§ What you need to do
Look through the entries below and count the lines that contain "Procurement". Reply with that number only.

***** Material for this task

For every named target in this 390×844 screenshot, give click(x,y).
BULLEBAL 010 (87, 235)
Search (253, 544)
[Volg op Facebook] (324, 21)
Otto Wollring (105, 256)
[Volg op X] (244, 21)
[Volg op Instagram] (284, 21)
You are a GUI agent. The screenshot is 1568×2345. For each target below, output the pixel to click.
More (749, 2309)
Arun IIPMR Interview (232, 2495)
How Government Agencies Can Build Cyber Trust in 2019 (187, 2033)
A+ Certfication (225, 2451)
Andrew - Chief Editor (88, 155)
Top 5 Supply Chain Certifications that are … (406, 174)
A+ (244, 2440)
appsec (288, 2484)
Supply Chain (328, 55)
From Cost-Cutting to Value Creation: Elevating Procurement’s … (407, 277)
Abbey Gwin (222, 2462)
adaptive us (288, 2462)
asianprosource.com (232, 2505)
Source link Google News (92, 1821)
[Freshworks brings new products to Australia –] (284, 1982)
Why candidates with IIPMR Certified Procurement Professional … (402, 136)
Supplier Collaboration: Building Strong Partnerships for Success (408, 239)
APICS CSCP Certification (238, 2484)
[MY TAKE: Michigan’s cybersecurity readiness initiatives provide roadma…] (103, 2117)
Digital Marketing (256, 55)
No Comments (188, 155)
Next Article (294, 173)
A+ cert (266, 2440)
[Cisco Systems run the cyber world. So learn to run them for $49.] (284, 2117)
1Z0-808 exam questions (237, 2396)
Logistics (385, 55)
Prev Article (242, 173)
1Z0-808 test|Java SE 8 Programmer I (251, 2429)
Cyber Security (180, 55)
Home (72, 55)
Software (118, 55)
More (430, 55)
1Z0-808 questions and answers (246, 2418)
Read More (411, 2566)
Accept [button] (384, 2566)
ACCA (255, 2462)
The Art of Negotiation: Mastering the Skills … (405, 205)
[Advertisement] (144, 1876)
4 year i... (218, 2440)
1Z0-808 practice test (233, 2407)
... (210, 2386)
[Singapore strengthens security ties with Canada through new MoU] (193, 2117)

**********

§ Task answer
2